The timing of intercourse near ovulation is important because an egg has to be fertilized within 24 hours of release or it dies and the whole cycle is lost. While sperm can live for 3 to 5 days in the uterus and tubes, the highest probability of success occurs with intercourse within a day or two of ovulation. Since sperm are replenished every 2 days or so, it is recommended that couples have intercourse every other day during the fertile time of the cycle.

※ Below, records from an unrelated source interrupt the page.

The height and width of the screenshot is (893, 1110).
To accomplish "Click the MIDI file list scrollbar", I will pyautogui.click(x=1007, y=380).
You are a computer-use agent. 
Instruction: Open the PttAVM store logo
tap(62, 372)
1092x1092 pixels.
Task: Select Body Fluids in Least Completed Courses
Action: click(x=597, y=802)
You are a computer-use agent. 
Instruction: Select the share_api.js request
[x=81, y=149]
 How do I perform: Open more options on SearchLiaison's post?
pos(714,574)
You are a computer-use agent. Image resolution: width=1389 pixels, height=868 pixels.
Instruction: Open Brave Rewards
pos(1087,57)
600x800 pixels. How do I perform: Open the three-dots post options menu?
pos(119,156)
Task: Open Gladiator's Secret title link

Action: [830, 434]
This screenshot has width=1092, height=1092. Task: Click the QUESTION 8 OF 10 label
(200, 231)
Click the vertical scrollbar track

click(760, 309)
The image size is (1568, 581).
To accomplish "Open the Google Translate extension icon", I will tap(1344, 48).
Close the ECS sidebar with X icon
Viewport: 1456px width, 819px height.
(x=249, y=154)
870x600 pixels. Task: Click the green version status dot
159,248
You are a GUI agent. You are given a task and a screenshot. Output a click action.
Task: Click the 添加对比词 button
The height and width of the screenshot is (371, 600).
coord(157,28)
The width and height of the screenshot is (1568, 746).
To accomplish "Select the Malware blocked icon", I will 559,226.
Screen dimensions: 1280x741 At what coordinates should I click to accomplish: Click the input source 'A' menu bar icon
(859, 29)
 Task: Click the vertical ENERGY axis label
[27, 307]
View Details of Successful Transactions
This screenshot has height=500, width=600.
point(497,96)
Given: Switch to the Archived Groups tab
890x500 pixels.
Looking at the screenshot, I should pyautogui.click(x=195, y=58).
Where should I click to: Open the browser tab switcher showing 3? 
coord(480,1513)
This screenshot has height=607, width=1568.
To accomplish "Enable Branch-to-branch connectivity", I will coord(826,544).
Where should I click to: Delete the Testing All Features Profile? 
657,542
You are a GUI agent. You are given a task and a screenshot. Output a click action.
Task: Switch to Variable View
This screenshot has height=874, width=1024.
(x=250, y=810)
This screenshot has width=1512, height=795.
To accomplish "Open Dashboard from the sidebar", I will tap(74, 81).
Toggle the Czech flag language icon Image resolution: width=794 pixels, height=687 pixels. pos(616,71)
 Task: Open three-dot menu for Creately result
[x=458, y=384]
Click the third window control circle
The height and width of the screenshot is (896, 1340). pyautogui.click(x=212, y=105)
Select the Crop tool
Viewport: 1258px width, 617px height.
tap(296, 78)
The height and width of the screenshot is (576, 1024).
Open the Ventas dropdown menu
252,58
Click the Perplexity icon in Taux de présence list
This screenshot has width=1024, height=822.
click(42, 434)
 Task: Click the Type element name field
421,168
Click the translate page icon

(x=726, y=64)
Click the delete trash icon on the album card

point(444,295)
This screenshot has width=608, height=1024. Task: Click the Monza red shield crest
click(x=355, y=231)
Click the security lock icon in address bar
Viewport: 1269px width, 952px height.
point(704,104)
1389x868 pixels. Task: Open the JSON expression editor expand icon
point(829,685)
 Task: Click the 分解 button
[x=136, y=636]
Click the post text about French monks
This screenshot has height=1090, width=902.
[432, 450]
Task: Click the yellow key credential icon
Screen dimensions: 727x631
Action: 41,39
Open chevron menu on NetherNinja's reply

A history of fathering a previous pregnancy, while certainly encouraging, does not guarantee a normal semen analysis. An abnormal semen analysis may show a low volume of fluid, a low number of sperm, a low number of moving sperm (low motility), a low number of sperm with normal shape, or no sperm at all. In general, abnormalities are due to decreased production of normal sperm or blockages in the sperm exiting the testicles, but many times the cause of an abnormal semen analysis is not known. Factors associated with an abnormal semen analysis include smoking, drug use, excessive alcohol consumption, varicose veins around the testicles, toxic exposures, chemotherapy or radiation, birth with one or both testicles un-descended, significant genital trauma or surgery, infections of the prostate, testicles or epididymis, certain medications, medical diseases such as diabetes or hypertension and some genetic disorders. If no sperm are found in the ejaculate (azospermia), it may be due to a lack of sperm production by the testicles or a blockage or absence of the vas deferens. Genetic conditions can be responsible for azospermia and need to be evaluated. Sperm may still be found in the testicle and can often be retrieved and used in an IVF cycle to create a pregnancy.